*Provided records*
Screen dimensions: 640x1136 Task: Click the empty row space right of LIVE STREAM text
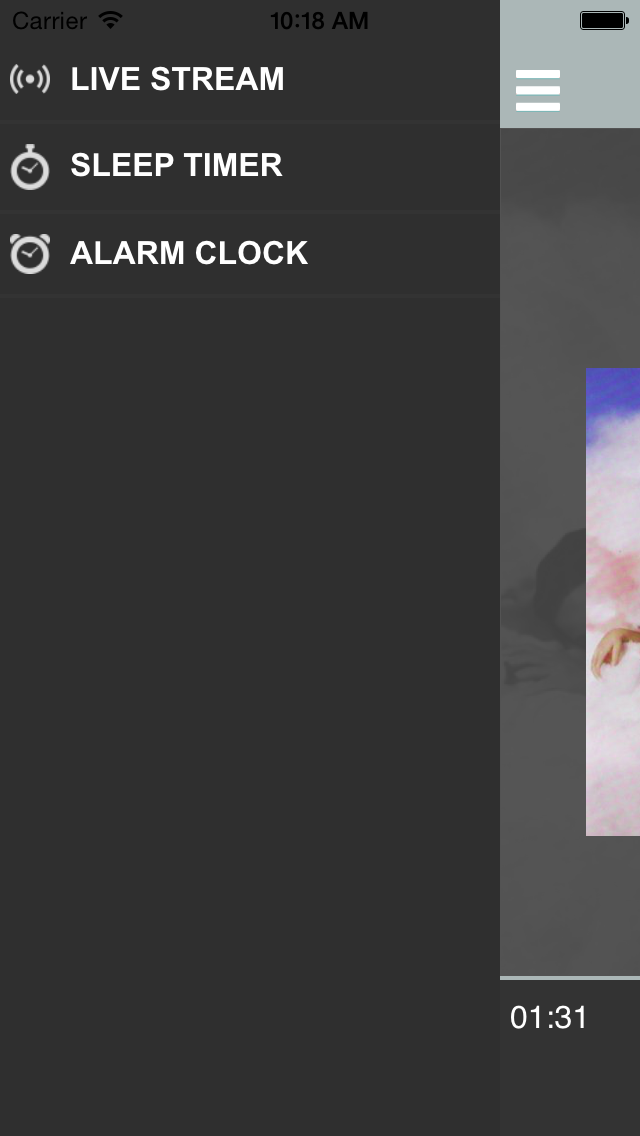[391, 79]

...

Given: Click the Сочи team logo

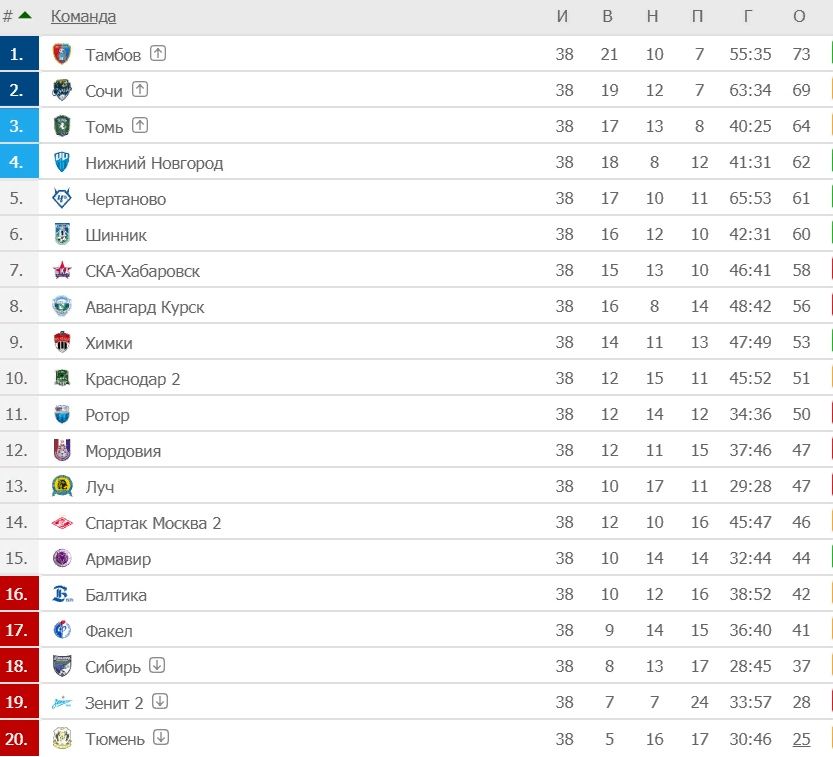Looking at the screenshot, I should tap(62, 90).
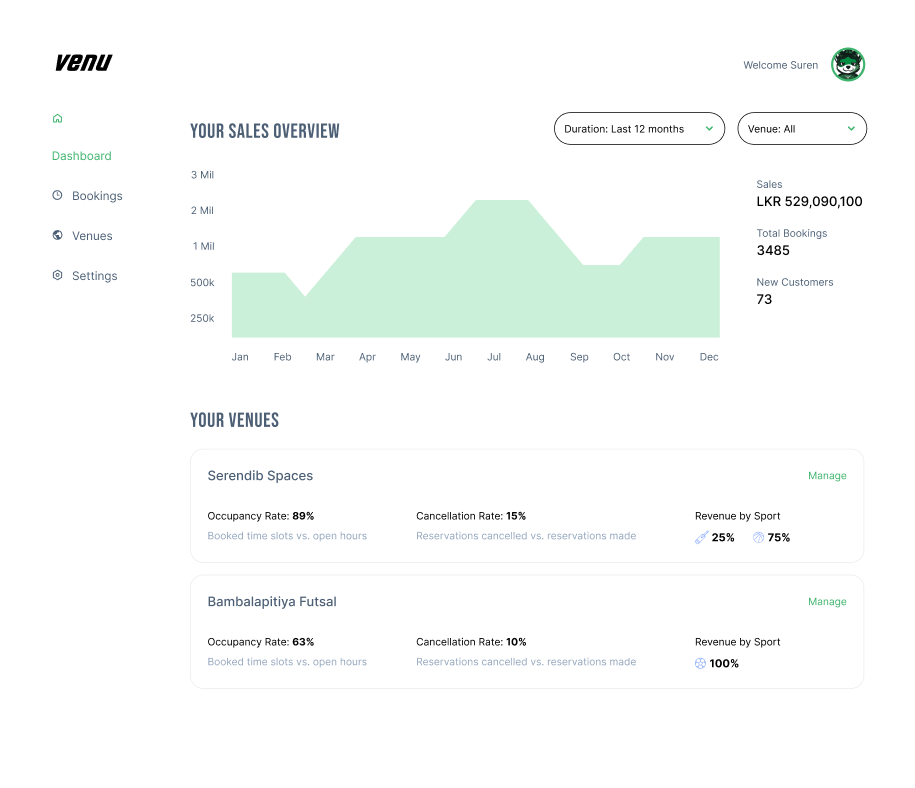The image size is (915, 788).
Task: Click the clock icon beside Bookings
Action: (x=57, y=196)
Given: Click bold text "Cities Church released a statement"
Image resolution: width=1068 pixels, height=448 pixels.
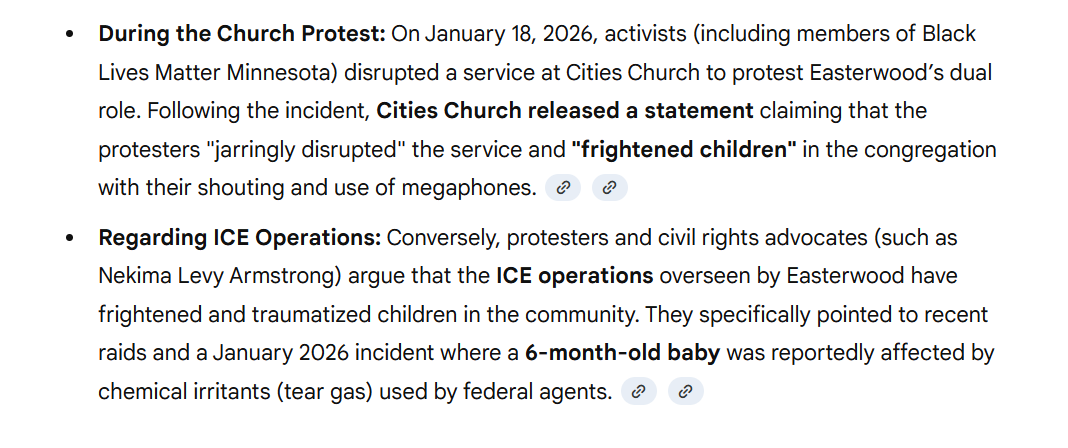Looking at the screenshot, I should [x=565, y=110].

*What you will do*
Please write out the lines from the one that contains "Given: Click bold" through the one that contains "Looking at the screenshot, I should [x=565, y=110].", leaving the pictures out of your answer.

*Expected answer*
Given: Click bold text "Cities Church released a statement"
Image resolution: width=1068 pixels, height=448 pixels.
Looking at the screenshot, I should [x=565, y=110].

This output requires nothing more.